2/13/2013 Chris Karlesky

F&M Alumnus Lacker '77: Financial System Needed 'More Measured' Response By Fed

  • Jeffrey Lacker '77 Franklin & Marshall alumnus Jeffrey Lacker '77, president of the Federal Reserve Bank of Richmond, speaks in F&M's Barshinger Center for Musical Arts Feb. 12 about the U.S. housing and financial markets crisis. (Photo by Eric Forberger)

In remarks to a full house in Franklin & Marshall's Barshinger Center for Musical Arts Feb. 12, F&M alumnus and Federal Reserve Bank of Richmond President Jeffrey Lacker '77 provided an insider's view of the U.S. housing and financial markets crisis of 2007-08 -- and shared how he believes the Fed could have acted differently.

"It seems quite plausible to me that the signal sent by the Fed's lending actions in August 2007 dampened the willingness of troubled institutions, such as Bear Stearns and Lehman Brothers, to seek safer solutions to the strains they were facing," said Lacker, who earned a bachelor's degree in economics from F&M. The perceived likelihood of government support, he later said, "is bound to have influenced [large investment banks'] choice to continue that dependence."

"I believe a more measured response by the Fed in August 2007 could have resulted in significantly less instability in 2008, although I recognize that I say this with the benefit of hindsight," Lacker said.

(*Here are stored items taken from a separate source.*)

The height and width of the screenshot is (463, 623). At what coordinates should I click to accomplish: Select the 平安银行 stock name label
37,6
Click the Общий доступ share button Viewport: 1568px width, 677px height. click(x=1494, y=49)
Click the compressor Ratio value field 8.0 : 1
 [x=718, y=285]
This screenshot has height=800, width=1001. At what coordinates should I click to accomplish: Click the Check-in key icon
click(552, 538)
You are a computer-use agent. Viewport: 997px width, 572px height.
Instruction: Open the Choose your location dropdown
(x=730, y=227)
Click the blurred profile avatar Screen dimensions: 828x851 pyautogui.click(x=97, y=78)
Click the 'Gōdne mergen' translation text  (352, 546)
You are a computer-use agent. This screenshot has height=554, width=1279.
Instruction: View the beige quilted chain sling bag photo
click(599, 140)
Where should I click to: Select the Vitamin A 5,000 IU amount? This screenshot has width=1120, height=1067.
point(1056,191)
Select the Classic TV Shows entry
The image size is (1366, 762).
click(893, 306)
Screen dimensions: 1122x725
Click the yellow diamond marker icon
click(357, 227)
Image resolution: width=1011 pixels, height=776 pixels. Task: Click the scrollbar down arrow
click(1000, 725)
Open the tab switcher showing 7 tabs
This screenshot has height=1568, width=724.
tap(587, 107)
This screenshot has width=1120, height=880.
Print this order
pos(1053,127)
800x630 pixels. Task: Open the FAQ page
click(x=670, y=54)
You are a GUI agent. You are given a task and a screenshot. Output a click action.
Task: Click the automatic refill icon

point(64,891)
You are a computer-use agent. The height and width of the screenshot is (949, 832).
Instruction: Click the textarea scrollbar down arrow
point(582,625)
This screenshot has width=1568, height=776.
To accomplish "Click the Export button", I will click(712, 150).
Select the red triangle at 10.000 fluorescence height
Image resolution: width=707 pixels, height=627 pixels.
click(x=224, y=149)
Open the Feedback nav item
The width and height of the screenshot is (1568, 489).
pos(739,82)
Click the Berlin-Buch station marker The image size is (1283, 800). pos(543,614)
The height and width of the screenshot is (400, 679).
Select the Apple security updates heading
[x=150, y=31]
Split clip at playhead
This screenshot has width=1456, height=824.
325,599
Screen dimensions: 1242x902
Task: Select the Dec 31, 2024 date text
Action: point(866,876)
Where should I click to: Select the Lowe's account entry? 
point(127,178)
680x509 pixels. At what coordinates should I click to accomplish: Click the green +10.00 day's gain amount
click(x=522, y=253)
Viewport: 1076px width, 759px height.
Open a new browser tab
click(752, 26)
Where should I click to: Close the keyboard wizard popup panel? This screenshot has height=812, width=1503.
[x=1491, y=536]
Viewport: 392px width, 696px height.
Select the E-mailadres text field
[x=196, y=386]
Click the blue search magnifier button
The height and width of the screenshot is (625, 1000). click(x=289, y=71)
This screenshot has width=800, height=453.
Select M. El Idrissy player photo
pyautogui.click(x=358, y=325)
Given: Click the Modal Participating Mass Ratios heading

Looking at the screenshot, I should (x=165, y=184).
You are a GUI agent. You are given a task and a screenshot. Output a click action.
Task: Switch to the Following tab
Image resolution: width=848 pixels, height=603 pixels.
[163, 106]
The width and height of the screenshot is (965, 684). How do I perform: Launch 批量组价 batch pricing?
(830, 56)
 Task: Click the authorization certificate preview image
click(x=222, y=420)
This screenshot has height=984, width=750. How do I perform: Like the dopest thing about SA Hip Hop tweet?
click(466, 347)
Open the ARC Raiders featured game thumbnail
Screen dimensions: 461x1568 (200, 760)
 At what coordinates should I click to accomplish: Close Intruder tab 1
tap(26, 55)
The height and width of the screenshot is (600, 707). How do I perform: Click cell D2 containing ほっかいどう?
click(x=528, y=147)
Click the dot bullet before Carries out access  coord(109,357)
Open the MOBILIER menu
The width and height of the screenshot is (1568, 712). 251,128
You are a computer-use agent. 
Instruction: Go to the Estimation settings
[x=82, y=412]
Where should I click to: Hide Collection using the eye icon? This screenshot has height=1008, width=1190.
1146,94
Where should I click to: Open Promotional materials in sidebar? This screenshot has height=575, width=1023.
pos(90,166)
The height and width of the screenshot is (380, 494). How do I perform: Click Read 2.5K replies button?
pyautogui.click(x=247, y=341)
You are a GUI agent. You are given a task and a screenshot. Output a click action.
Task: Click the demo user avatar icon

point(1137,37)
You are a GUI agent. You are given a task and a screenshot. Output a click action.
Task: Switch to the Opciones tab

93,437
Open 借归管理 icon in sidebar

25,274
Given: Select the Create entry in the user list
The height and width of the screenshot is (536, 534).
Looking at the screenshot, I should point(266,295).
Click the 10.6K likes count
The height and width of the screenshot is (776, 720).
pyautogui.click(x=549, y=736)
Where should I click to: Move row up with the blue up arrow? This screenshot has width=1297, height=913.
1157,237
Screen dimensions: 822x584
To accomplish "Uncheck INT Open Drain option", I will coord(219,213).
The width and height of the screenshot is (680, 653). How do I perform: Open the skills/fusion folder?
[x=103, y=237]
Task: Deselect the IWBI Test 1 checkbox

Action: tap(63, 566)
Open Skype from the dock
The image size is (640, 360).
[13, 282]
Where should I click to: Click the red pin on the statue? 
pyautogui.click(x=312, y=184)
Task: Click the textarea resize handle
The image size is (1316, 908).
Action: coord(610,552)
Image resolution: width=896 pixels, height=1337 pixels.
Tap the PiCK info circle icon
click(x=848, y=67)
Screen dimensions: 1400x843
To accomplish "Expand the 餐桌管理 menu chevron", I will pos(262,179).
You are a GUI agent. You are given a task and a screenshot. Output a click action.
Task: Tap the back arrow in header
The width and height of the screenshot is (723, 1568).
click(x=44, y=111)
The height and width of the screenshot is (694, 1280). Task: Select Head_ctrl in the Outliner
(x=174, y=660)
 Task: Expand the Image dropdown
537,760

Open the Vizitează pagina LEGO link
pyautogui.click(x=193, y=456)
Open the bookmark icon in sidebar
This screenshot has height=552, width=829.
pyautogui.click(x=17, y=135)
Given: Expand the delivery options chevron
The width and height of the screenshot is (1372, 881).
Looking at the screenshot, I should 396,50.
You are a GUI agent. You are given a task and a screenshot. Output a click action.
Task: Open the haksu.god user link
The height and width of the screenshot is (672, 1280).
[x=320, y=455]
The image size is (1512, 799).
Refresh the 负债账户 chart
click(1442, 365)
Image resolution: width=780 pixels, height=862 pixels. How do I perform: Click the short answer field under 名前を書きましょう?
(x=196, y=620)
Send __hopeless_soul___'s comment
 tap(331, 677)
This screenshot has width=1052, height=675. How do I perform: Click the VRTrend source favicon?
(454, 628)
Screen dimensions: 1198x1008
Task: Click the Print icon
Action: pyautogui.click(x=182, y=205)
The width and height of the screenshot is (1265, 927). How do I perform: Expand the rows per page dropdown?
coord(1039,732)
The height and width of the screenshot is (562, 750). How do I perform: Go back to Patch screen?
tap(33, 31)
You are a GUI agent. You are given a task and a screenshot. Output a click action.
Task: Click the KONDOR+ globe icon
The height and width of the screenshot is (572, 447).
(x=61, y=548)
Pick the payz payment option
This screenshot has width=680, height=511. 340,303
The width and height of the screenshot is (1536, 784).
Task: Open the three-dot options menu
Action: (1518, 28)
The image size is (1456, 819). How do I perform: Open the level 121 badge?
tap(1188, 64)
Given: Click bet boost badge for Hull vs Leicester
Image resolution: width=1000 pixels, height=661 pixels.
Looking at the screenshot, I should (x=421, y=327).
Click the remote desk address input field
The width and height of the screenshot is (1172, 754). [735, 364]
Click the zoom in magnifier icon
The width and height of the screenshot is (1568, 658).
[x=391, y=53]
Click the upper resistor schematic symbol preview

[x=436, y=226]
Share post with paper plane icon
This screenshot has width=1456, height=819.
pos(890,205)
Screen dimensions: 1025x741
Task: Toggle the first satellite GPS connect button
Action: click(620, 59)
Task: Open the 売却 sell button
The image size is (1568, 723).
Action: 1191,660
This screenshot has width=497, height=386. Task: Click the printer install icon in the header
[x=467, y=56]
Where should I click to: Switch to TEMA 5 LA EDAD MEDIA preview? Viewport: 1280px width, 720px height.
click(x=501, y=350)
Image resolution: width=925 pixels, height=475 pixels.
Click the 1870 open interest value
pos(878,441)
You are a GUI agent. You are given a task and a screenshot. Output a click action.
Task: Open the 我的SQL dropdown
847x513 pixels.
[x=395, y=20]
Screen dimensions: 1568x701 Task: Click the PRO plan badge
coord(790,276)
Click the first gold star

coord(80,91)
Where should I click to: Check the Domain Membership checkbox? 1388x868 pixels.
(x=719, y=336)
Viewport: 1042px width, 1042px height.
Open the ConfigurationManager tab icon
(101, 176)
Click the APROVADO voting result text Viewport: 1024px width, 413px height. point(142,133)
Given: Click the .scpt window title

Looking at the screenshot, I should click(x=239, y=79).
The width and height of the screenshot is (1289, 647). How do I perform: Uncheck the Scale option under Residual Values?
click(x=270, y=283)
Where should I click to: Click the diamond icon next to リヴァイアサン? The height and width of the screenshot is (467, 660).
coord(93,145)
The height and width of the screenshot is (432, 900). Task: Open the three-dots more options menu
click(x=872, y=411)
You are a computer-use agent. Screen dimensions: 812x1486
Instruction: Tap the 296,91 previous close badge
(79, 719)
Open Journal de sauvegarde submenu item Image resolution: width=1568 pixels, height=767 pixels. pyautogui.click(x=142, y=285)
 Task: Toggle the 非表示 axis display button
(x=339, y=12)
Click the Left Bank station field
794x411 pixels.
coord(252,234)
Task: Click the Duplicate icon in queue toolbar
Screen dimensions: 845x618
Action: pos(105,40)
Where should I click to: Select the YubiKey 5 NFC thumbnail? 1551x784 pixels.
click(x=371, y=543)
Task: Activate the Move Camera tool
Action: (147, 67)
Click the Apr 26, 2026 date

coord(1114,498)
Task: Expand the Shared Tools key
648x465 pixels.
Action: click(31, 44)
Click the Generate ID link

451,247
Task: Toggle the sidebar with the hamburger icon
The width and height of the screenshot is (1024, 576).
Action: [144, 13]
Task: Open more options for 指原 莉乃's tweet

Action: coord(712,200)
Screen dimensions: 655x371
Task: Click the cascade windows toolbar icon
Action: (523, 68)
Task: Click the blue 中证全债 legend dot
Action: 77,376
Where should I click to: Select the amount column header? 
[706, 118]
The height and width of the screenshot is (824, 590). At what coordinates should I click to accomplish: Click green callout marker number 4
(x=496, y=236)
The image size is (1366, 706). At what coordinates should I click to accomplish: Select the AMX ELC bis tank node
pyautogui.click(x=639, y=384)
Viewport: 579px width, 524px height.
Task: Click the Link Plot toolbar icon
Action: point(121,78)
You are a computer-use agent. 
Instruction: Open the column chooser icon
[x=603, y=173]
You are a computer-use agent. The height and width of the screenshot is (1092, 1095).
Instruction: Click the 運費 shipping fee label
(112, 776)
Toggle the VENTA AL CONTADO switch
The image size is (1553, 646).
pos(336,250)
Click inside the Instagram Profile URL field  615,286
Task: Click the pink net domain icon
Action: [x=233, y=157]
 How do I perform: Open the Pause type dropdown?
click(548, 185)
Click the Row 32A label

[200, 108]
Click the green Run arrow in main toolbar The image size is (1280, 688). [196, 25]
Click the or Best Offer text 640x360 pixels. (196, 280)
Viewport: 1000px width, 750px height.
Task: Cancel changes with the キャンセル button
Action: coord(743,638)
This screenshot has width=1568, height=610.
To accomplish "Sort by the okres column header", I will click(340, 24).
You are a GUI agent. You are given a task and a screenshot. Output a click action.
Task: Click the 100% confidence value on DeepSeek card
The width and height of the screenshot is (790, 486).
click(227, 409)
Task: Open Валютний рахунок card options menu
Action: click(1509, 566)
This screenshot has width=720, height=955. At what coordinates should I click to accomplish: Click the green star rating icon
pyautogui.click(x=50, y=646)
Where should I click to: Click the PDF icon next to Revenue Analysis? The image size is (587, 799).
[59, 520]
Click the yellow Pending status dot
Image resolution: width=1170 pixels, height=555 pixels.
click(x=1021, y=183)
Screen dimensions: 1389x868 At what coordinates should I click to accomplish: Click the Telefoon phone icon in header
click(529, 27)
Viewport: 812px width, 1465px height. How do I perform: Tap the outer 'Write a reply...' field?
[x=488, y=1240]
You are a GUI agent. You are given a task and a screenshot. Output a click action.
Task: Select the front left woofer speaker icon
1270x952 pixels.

F&M's Department of Economics organized Lacker's visit to campus with support from the Wayne K. Van Dyck Fund, which was established in 1972 by a gift from Wayne K. Van Dyck '65 to bring speakers to the College on topics of interest in the field of economics. More than 100 F&M students joined members of the faculty and professional staff, Lancaster residents and members of the national news media to hear from Lacker, who played a key role in the government's considerations for determining how to control inflation and stabilize the American economy during the financial crisis.

Lacker took the audience on a tour of the theoretical machinery behind the U.S. financial system, outlining the complexities surrounding financial markets, policies and institutions. He also provided the backstory to the recent U.S. financial crisis, including the increasing size and frequency of bank failures in the 1970s and the first public articulation by a senior federal bank regulator in 1984 that some banks are "too big to fail."

"This history created a situation at the beginning of this century in which it was widely acknowledged that a large fraction of our financial system was believed to be backed by explicit or implicit government guarantees," said Lacker, who became president of the Federal Reserve Bank of Richmond in 2004.

Lacker opened his remarks with reflections on his time at F&M, where he first studied economics. He recalled his experience in a government seminar led by Robert Gray, The Honorable and Mrs. John C. Kunkel Professor of Government.

"One broad insight I took away from the course was that a critical influence on the choices made by policymakers was the theory they brought to the table -- their conceptual understanding of the fundamental forces at work in the world they are dealing with," Lacker said.

F&M student James Wolf '13, an economics and chemistry double major from Ambler, Pa., appreciated the opportunity to hear from a top Federal Reserve official.

"It was interesting to hear that the problems in our financial system started a lot earlier than people thought," Wolf said.

Dee Yusef '13, an economics major from Richmond Hill, N.Y., also appreciated the opportunity.

"I found it surprising that he was so honest about what they could have done differently. He was very impressive," Yusef said.

F&M juniors Avery Koep '14 and Carly Friedlander '14, both economics majors, were glad they took advantage of the chance to learn more about the financial crisis from someone on the inside.  Both students waited after the lecture to greet Lacker.

"It was interesting to hear about the pressure they felt in setting a precedent by backing the banks," Koep said. "It was also a bit scary to learn how rapid inflation could be in a couple of years."

"I really enjoyed listening to his insight, and learning about his personal feelings on the decisions being made by the Fed," Friedlander said.